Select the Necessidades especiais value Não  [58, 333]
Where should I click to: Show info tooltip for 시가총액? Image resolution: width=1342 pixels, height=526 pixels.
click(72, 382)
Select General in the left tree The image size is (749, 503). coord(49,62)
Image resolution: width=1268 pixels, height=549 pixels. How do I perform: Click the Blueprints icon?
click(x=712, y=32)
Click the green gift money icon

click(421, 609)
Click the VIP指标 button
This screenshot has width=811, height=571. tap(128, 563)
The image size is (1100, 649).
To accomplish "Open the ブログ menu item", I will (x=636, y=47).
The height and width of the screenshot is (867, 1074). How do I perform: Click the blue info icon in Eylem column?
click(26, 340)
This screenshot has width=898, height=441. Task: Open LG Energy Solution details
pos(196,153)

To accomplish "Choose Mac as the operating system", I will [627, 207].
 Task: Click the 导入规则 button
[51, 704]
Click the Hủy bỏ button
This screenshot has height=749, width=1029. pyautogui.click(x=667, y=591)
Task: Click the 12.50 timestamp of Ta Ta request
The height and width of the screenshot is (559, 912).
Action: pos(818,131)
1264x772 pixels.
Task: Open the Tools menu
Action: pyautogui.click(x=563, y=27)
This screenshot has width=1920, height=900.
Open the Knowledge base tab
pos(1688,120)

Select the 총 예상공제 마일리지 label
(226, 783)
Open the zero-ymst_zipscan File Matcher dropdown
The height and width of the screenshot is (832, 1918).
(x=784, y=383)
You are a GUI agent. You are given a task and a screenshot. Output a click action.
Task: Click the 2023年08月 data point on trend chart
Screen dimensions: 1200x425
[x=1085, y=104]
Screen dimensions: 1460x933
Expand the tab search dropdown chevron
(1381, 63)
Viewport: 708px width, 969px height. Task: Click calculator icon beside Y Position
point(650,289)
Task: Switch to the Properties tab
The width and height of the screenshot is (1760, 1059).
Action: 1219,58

============

Go line by line through the records and copy those that contain the word "will".

# Answer box:
To accomplish "Open the ブログ menu item", I will (x=636, y=47).
To accomplish "Choose Mac as the operating system", I will [627, 207].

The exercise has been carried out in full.